++++ Quoted passage ++++

Reduce delays in detecting child exit #172

nmisch · 2024-03-10T07:32:03Z

In brief, this fixes most instances of #166 through the combination of
[SIGCHLD=sub{}], [low-select-timeout-w32], and [waitpid-blocking]

Issue #166 reported delays of up to 0.5s in detecting child exit. When IPC::Run
is interacting with the child via a file descriptor (FD), the delay likely
doesn't happen. Child exit will make FDs ready, which select() will notice.
With zero such FDs, _select_loop() alternates between waitpid($pid, WNOHANG) and
timeout-only select(undef, undef, undef, $timeout). That limits detection
latency to $timeout. A number of tactics can help, and we can combine tactics
to reduce delays in more cases. I'm choosing each tactic in bold:

Tactic	Race-free	Helps if SIGCHLD blocked	Helps Windows	Helps if timeout active	CPU cost	Complexity
SIGCHLD=sub{}	❌	❌	❌	✅	+	+
self-pipe	✅	❌	❌	✅	+	+++
low-select-timeout-w32	✅	✅	✅	✅	+++	+
waitpid-blocking	✅	✅	✅	❌	-	++
Windows-wait	✅	✅	✅	✅	-	++++
helper-pid	✅	✅	✅	✅	++++	++++

[SIGCHLD=sub{}] makes Perl terminate select() in response to that signal.

++++

(What you need to do)
**A.** According to the issue on child exit delays, how long were the delays reported in issue #166?
**B.** Resume the issue on child exit delays after its last sentence.
The records that come next are separate from the issue text on child exit delays.

++++ Data listing ++++

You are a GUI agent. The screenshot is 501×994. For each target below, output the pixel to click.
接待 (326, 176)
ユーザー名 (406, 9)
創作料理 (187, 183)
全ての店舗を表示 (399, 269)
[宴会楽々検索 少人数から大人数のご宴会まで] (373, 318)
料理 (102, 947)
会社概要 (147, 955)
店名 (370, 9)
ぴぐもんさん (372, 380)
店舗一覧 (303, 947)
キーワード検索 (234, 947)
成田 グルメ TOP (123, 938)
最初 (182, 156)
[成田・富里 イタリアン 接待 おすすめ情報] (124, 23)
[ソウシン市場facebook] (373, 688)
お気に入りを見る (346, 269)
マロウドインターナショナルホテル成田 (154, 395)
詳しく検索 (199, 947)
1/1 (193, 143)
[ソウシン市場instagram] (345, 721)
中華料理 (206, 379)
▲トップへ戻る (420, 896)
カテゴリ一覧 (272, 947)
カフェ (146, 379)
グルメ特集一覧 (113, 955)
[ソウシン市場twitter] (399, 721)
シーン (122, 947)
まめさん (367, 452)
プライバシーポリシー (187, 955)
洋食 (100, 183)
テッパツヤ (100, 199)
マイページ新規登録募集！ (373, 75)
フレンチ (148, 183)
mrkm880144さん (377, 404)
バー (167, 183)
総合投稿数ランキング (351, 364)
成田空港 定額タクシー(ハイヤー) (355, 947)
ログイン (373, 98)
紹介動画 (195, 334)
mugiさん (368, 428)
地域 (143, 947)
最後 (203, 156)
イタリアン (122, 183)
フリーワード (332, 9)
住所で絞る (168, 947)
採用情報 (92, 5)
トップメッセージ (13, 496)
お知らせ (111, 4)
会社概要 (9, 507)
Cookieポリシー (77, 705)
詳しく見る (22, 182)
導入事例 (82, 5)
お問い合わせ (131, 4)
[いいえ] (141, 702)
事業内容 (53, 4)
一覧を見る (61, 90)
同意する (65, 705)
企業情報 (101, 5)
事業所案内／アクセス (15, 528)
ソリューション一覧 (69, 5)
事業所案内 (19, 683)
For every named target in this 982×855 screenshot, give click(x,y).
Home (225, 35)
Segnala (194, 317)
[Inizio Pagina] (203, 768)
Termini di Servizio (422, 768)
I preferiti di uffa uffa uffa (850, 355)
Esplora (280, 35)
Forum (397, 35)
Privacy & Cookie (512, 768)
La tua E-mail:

++++

(Exercise results)
**A.** Up to 0.5s.

**B.**
[self-pipe] uses https://cr.yp.to/docs/selfpipe.html to fix a race condition in
[SIGCHLD=sub{}], when SIGCHLD arrives just before select() begins.

[low-select-timeout-w32] caps the select() timeout at something less than
today's 0.5s, in Windows zero-FD cases. This gains responsiveness, but it loses
CPU efficiency.

[waitpid-blocking] uses waitpid($pid, 0) when we have no timeouts or FDs to
interact with a child. This works with SIGCHLD unavailable (Windows) or
blocked, but not working with timeouts is a major limitation.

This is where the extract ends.